Nicolás Maduro le ha declarado la guerra a los Estados Unidos de Norteamérica y a España en estos últimos días, a través de un discurso por decir lo menos bipolar, grosero, retorico, carente de lógica y estructura. En este delirio de demostrar bélicamente el respeto a Venezuela , ha convocado al pueblo y en especial a las milicias chavistas a prepararse para una guerra contra Estados Unidos y ahora contra España.
La verdad es que solo en nuestra imaginación, tendría cabida un enfrentamiento militar entre un ejército como el norteamericano con toda la preparación , experiencia y armamentística de ese país y ahora también enfrentarse con España . El ejército y la milicia venezolana solo saben luchar contra los estudiantes y la sociedad civil , cuya única arma son los libros , la esperanza , la fe y una bandera tricolor.
Resulta absurdo, pensar que Venezuela tenga algún tipo de capacidad bélica frente a los países a los cuales Maduro le ha declarado la guerra, basta recordar cuando las relaciones con Colombia se pusieron tensas y el difunto Hugo Chávez envío los tanques de guerra a la frontera colombo-venezolana y pasaron tres días en llegar mientras algunos se quedaban en el camino accidentados.
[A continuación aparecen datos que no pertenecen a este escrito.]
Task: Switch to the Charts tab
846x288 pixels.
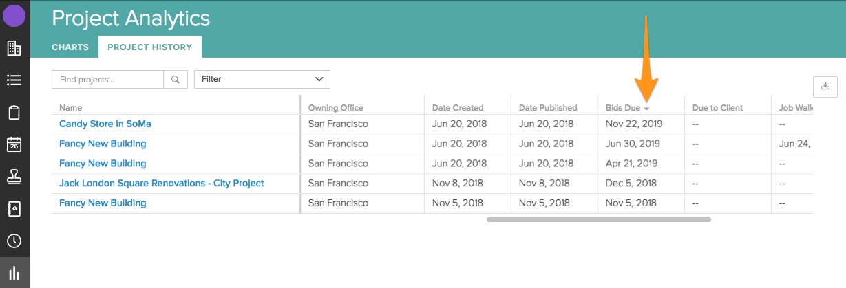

La declaración de Guerra de Maduro no es más, que otra forma de distraer a los ciudadanos y a los medios de comunicación de los verdaderos problemas del país que a pesar que degastan al venezolano en su día a día no quiere combatir , y no quiere combatir porque todos y cada uno de los problemas que enfrenta el pueblo venezolano son fruto de los dieciséis años de políticas nefastas del Socialismo del Siglo XXI, que no es otra cosa que comunismo.
Como venezolanos chavista, madurista , opositor o indefinido deberíamos preguntarnos porque Nicolás Maduro no le declara la guerra a la corrupción, al desabastecimiento, a la inflación, a la inseguridad, a las crisis hospitalaria y educativa, al control cambiario. Y la respuesta es muy sencilla: Porque son las grandes obras que nos ha dejado la revolución bonita.
Venezuela y los venezolanos debemos enfrentar nuestro problemas reales y hacer a un lado los delirios de un señor que dice llamarse Presidente.